• Written task: Arrange the entries as a numbered list with blank lines omitted, beginning at the line that contains "You are a GUI" and stopping after the line that contains "coordinates (523, 636).".

• • • • •

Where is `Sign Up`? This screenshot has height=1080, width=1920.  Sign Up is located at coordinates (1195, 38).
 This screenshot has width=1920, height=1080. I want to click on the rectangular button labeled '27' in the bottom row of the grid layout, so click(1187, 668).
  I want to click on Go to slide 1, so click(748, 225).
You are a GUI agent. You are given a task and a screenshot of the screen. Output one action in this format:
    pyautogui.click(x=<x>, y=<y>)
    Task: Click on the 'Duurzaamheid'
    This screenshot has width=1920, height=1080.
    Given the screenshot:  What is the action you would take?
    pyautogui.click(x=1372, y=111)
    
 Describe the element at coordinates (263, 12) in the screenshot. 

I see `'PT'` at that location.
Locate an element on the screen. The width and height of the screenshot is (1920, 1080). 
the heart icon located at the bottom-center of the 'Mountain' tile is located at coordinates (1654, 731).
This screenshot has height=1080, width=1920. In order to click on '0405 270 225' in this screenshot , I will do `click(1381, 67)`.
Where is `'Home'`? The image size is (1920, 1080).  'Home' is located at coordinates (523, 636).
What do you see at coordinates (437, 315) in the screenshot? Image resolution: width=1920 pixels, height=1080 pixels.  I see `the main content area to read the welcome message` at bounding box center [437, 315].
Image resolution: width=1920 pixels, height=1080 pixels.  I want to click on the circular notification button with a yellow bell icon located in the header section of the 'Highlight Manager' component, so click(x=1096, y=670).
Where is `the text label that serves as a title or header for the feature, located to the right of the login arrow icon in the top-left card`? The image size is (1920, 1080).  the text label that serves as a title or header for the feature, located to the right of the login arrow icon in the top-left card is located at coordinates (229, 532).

• • • • •

• Task solution:
1. You are a GUI agent. You are given a task and a screenshot of the screen. Output one action in this format:
2.     pyautogui.click(x=<x>, y=<y>)
3.     Task: Click on the 'Duurzaamheid'
4.     This screenshot has width=1920, height=1080.
5.     Given the screenshot:  What is the action you would take?
6.     pyautogui.click(x=1372, y=111)
7.  Describe the element at coordinates (263, 12) in the screenshot. 
8. I see `'PT'` at that location.
9. Locate an element on the screen. The width and height of the screenshot is (1920, 1080). 
10. the heart icon located at the bottom-center of the 'Mountain' tile is located at coordinates (1654, 731).
11. This screenshot has height=1080, width=1920. In order to click on '0405 270 225' in this screenshot , I will do `click(1381, 67)`.
12. Where is `'Home'`? The image size is (1920, 1080).  'Home' is located at coordinates (523, 636).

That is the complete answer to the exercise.